Data: Begin
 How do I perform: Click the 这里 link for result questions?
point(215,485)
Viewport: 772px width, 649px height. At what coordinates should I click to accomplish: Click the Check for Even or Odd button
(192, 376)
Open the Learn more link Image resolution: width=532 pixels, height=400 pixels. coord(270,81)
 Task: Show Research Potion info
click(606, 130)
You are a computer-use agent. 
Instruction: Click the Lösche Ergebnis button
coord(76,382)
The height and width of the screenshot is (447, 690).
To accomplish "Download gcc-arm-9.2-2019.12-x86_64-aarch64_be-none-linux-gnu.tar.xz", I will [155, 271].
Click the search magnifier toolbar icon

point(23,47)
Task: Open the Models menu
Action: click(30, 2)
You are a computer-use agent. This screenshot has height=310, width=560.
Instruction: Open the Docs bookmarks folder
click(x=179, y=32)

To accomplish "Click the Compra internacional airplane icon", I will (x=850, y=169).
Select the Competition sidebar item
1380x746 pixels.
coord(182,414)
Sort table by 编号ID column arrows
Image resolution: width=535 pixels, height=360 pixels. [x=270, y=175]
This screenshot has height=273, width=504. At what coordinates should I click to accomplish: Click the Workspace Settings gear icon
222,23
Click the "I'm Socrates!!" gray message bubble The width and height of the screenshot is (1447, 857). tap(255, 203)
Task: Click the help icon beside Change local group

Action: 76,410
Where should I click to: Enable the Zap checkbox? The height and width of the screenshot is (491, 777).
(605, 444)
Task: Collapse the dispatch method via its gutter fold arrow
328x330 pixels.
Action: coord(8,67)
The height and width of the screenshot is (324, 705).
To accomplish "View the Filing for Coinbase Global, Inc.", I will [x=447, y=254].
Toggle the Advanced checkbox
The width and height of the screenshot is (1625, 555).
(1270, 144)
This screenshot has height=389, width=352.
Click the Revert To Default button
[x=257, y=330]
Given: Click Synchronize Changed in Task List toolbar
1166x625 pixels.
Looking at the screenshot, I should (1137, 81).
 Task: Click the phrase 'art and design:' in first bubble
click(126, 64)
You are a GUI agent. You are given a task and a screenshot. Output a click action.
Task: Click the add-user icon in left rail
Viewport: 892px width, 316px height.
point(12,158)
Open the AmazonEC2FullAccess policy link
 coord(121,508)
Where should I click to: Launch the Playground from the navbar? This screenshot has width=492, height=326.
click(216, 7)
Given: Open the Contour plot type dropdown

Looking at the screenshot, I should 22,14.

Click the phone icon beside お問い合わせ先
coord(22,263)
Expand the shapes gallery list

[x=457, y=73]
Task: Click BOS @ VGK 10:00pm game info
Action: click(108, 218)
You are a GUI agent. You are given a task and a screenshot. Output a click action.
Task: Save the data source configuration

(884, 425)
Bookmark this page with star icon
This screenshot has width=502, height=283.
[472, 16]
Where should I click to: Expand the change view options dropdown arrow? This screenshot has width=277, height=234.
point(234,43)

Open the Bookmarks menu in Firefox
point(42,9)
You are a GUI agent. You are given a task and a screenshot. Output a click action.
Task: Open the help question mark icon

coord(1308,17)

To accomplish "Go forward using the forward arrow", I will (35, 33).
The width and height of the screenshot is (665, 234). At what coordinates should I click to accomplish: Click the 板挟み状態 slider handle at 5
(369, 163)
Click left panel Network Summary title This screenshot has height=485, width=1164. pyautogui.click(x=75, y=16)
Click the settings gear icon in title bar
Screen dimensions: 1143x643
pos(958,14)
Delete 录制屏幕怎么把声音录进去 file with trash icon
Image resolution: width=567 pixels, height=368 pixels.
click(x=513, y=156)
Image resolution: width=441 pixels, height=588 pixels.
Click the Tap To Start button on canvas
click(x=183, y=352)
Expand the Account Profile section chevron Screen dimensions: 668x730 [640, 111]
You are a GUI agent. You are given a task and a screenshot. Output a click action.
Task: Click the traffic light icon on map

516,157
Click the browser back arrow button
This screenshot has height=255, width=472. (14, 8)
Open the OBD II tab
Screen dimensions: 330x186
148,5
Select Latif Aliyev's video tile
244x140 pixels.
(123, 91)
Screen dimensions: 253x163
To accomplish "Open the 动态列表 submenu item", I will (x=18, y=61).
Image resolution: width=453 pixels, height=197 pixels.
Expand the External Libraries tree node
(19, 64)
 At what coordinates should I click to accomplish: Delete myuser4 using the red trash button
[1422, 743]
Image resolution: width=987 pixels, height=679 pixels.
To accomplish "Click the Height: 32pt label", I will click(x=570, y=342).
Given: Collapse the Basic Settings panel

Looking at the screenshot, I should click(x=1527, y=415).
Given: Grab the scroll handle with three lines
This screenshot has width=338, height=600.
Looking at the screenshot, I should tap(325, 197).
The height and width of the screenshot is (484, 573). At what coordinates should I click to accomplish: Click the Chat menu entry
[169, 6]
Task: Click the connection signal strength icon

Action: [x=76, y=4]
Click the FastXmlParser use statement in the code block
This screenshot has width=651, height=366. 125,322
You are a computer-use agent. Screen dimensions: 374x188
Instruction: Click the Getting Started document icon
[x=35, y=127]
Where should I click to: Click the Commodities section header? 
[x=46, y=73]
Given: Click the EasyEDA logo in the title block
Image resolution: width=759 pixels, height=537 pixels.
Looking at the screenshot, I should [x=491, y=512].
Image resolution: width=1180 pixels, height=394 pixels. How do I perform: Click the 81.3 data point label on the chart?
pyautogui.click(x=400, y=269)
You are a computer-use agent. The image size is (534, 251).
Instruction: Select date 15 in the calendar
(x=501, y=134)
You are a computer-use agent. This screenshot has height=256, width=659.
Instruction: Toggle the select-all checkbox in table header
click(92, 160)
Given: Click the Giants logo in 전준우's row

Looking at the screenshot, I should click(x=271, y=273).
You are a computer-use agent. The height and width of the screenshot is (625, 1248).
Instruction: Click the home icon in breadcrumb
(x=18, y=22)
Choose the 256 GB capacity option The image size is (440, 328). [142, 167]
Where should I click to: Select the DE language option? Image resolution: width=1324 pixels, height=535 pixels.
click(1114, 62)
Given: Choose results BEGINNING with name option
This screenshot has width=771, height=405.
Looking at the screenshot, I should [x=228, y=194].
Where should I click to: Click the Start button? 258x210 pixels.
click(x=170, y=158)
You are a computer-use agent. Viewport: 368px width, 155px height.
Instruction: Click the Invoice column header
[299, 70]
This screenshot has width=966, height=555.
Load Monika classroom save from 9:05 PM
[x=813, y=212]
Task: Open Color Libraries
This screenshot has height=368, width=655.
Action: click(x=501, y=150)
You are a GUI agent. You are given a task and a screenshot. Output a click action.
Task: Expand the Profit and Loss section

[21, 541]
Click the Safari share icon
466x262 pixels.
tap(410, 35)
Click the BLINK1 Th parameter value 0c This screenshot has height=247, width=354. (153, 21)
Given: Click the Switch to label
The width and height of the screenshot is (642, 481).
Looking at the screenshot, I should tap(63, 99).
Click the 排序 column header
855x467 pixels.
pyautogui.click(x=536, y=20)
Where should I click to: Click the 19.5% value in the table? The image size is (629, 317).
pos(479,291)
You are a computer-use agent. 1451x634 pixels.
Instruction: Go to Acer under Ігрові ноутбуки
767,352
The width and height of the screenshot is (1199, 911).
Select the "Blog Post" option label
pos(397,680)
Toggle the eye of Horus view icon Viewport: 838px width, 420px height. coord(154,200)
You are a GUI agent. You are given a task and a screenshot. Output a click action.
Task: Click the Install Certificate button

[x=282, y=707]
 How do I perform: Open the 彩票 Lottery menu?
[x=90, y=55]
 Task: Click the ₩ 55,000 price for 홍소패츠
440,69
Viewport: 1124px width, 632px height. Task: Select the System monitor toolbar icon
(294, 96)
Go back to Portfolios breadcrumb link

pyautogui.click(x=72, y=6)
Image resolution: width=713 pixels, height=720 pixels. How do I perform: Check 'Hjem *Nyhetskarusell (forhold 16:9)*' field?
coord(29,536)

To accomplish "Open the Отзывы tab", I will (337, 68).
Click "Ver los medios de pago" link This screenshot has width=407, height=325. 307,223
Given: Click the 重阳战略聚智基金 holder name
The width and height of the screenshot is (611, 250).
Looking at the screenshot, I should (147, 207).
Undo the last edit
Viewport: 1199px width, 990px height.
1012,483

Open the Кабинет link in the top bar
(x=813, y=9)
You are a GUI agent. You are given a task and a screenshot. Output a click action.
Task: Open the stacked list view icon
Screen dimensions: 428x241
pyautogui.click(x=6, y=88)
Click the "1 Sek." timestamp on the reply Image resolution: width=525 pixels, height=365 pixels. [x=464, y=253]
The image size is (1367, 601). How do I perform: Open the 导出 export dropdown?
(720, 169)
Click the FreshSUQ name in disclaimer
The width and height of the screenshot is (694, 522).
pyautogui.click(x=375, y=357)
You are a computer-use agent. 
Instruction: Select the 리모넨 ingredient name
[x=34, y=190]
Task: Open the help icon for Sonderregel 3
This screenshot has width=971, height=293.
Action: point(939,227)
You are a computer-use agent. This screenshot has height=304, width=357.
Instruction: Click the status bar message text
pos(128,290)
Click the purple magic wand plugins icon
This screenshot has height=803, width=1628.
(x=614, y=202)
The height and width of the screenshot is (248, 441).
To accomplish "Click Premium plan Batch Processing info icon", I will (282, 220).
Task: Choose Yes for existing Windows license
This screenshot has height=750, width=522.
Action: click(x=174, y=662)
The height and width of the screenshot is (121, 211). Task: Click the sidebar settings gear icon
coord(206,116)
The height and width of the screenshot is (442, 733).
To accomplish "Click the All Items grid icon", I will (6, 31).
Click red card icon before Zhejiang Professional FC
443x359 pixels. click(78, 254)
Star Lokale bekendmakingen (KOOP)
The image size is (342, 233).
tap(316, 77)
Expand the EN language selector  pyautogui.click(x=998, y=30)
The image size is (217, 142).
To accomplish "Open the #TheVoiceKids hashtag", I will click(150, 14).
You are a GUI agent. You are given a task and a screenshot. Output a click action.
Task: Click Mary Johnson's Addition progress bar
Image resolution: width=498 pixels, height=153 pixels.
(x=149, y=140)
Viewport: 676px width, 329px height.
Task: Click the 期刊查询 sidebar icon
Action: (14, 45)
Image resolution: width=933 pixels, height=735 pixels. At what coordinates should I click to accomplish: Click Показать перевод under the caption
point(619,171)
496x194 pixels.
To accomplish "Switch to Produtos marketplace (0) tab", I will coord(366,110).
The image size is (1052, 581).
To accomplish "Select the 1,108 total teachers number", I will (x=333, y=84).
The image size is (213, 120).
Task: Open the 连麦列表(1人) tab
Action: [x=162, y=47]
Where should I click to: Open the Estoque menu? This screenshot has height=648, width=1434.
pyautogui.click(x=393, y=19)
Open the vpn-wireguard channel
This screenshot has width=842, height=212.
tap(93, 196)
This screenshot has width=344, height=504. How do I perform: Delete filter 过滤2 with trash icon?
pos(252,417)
Data: End
▶ [Your instructions]: If a line falls between the first line of the entries and the line containing "Given: Click Synchronize", or is one of those two, restate it word for word; leave all other lines out.

▶ [Output for this task]:
 How do I perform: Click the 这里 link for result questions?
point(215,485)
Viewport: 772px width, 649px height. At what coordinates should I click to accomplish: Click the Check for Even or Odd button
(192, 376)
Open the Learn more link Image resolution: width=532 pixels, height=400 pixels. coord(270,81)
 Task: Show Research Potion info
click(606, 130)
You are a computer-use agent. 
Instruction: Click the Lösche Ergebnis button
coord(76,382)
The height and width of the screenshot is (447, 690).
To accomplish "Download gcc-arm-9.2-2019.12-x86_64-aarch64_be-none-linux-gnu.tar.xz", I will [155, 271].
Click the search magnifier toolbar icon

point(23,47)
Task: Open the Models menu
Action: click(30, 2)
You are a computer-use agent. This screenshot has height=310, width=560.
Instruction: Open the Docs bookmarks folder
click(x=179, y=32)

To accomplish "Click the Compra internacional airplane icon", I will (x=850, y=169).
Select the Competition sidebar item
1380x746 pixels.
coord(182,414)
Sort table by 编号ID column arrows
Image resolution: width=535 pixels, height=360 pixels. [x=270, y=175]
This screenshot has height=273, width=504. At what coordinates should I click to accomplish: Click the Workspace Settings gear icon
222,23
Click the "I'm Socrates!!" gray message bubble The width and height of the screenshot is (1447, 857). tap(255, 203)
Task: Click the help icon beside Change local group

Action: 76,410
Where should I click to: Enable the Zap checkbox? The height and width of the screenshot is (491, 777).
(605, 444)
Task: Collapse the dispatch method via its gutter fold arrow
328x330 pixels.
Action: coord(8,67)
The height and width of the screenshot is (324, 705).
To accomplish "View the Filing for Coinbase Global, Inc.", I will [x=447, y=254].
Toggle the Advanced checkbox
The width and height of the screenshot is (1625, 555).
(1270, 144)
This screenshot has height=389, width=352.
Click the Revert To Default button
[x=257, y=330]
Given: Click Synchronize Changed in Task List toolbar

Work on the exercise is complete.